#### Selection:
— begin —
Hi!

I'm trying to interface some radio hardware I built to GnuRadio by way of
data captured to SD cards.
I have two channels (I and Q) of 32 bit unsigned data internally, and I
originally assumed CSV would be the easy path, but now I see it's not.
Coming in through the PC sound card is not an option for me, I'm using a
particular codec selected for the application, and my goal is to develop
signal processing algorithms to then be implemented back on my processor in
C or ASM.

I suppose it would be easiest if I rework my hardware to log data as if it
were the "Signal Source" block with complex output.
Where can I see what that looks like at the level of raw data?




On Fri, Mar 18, 2022 at 4:59 AM Marcus Müller <mmuel...@gnuradio.org> wrote:

> Hi David,
>
> you could write a quick python block that just reads values from the CSV
> file and outputs
> them. That'd be a very nice, basic exercise, and I think our freshly
> overhauled
> tutorials[1] should bring you there very quickly!
— end —
#### Given material:
— begin —
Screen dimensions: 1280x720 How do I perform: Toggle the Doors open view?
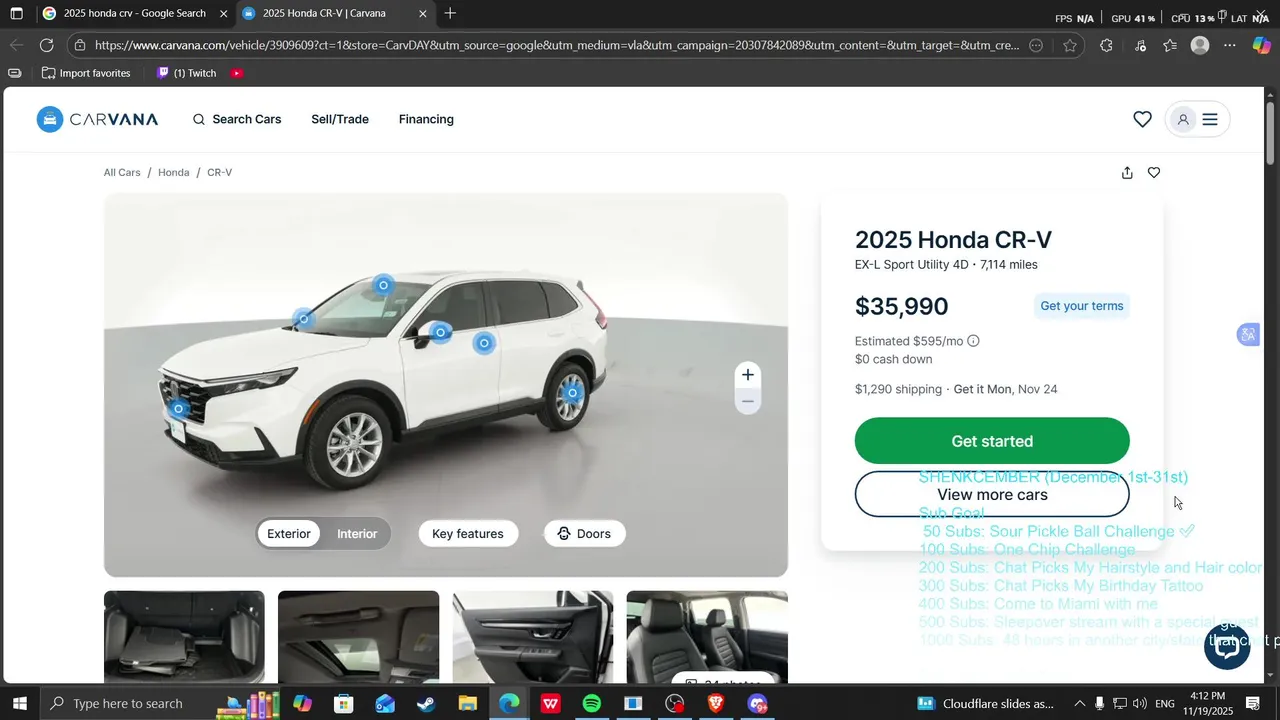click(x=584, y=534)
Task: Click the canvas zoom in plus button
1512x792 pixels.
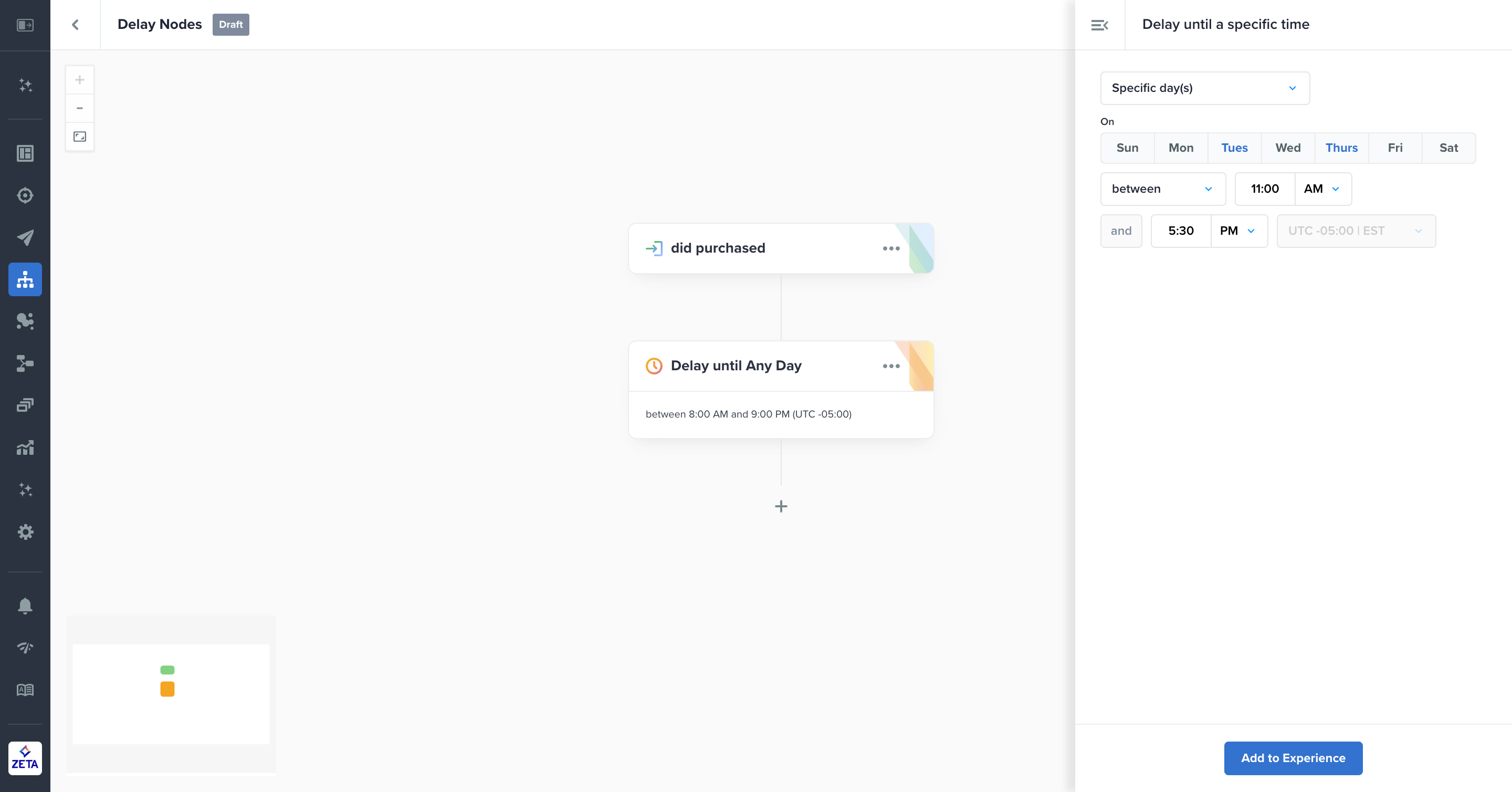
— end —
#### What is needed:
Transcribe the GnuRadio message word for word, from "Where can I" up to and including "there very quickly!". The material that comes after the GnuRadio message isn't needed here.

#### Written response:
Where can I see what that looks like at the level of raw data?




On Fri, Mar 18, 2022 at 4:59 AM Marcus Müller <mmuel...@gnuradio.org> wrote:

> Hi David,
>
> you could write a quick python block that just reads values from the CSV
> file and outputs
> them. That'd be a very nice, basic exercise, and I think our freshly
> overhauled
> tutorials[1] should bring you there very quickly!